"Emergent patterns from a general ecosystem model" with Mike Harfoot

Past Event

Date
12 September 2014, 5:15pm - 6:45pm

Location
Lecture Theatre, Oxford Martin School
34 Broad Street (corner of Holywell and Catte Streets), Oxford, OX1 3BD

This seminar is hosted by the Oxford Centre for Tropical Forests

Speaker: Mike Harfoot, Senior Ecosystem Modelling Scientist, United Nations Environment Programme, World Conservation Monitoring Centre

In the face of present global change, decision-makers across government and industry urgently require information to adjust the trajectory of human development and allow human societies to negotiate the environmental threats facing them. Robust predictive models will be central to this strategic undertaking and mechanistic models that can integrate ecology with socio-economic and abiotic earth system components will be particularly powerful (Mace, 2013).

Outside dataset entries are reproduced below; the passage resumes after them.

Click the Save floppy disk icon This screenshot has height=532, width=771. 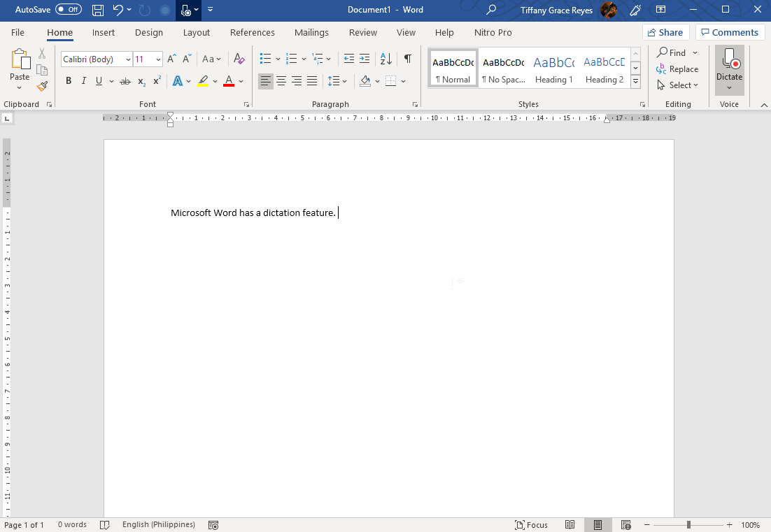click(x=98, y=10)
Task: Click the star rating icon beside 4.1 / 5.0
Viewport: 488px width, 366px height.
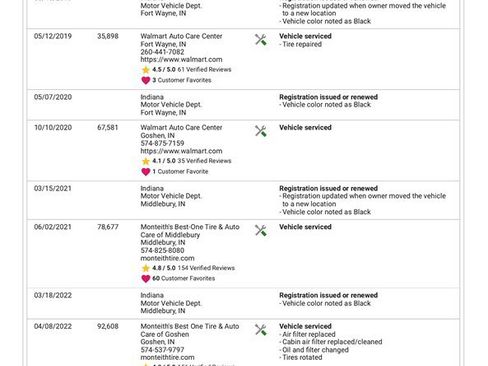Action: pos(146,161)
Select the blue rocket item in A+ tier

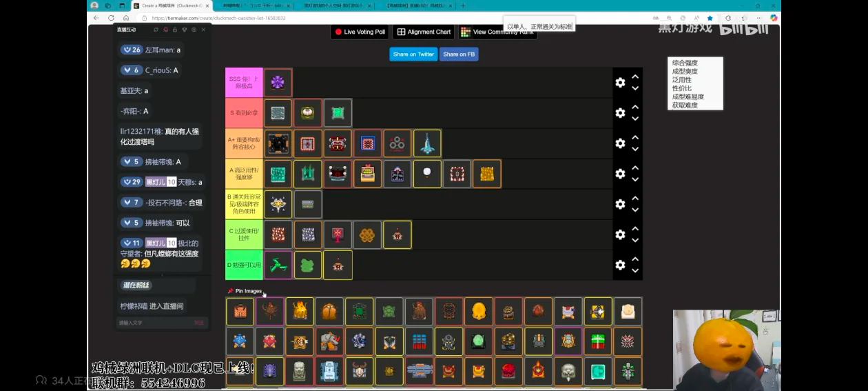point(426,143)
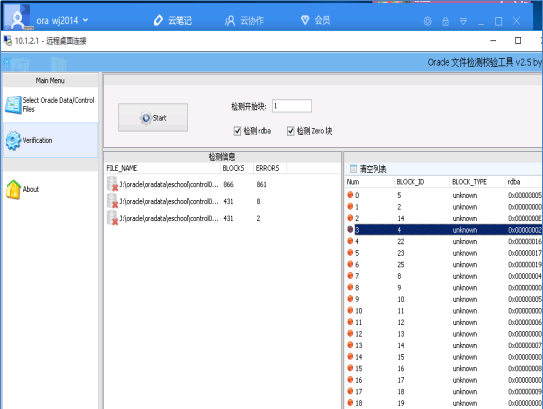The image size is (543, 409).
Task: Click the 检测开始块 input field
Action: [x=292, y=106]
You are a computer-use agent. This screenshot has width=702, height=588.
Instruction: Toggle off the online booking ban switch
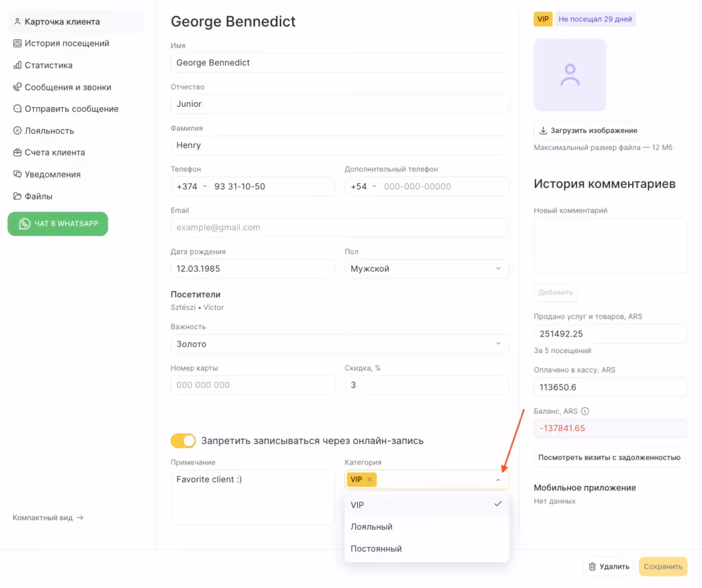(183, 441)
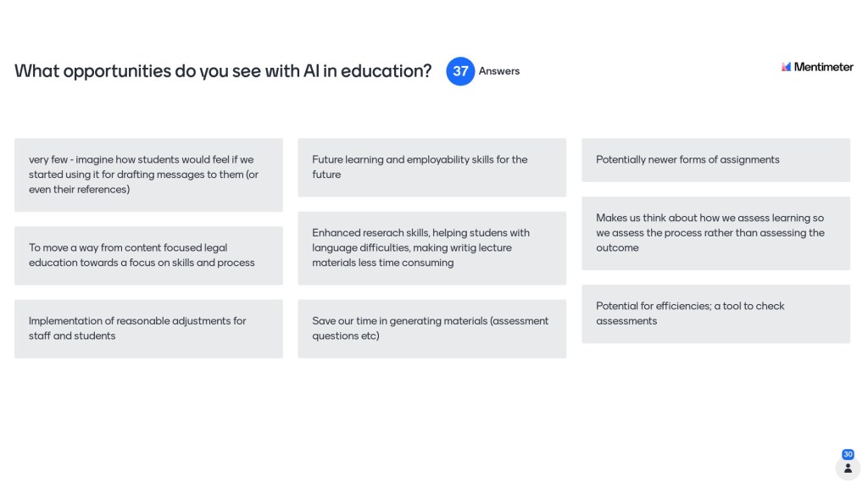This screenshot has height=488, width=868.
Task: Click the Mentimeter logo icon
Action: [x=786, y=67]
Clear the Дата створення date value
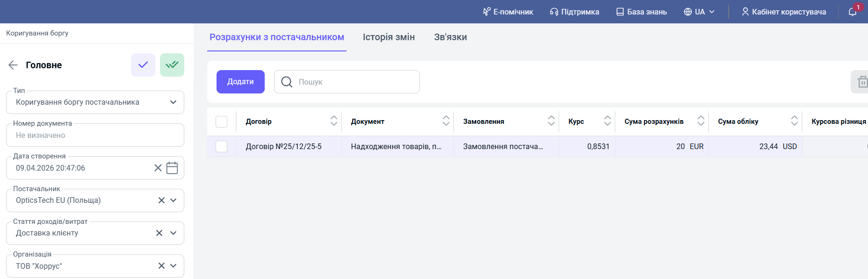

The Madingley Model (Harfoot et al., 2014; Purves et al., 2013) is one approach to model the structure and function of whole ecosystems that might enable such an integrated view of ecology within the earth system. Mike Harfoot will describe this novel model type and the patterns of ecosystem structure and function that emerge, how it is being applied to study ecosystems under global change, how it is intended to develop it and how it might, in the future, integrate with other components of the earth system.

Mike Harfoot is based at United Nations Environment Programme-World Conservation Monitoring Centre and Microsoft Research, Cambridge, UK. Mike studied chemistry and computer science at Bristol University before completing a PhD in modelling biogeochemistry at Cambridge University. Across his research Mike has been applying dynamic mechanistic modelling approaches in addition to statistical analysis. Mike’s interests are in modelling whole ecosystems within an earth systems context, natural limitations and patterns that emerge from fundamental ecological processes and how ecosystems and the services they provide might respond under pressures arising from a range of human activities.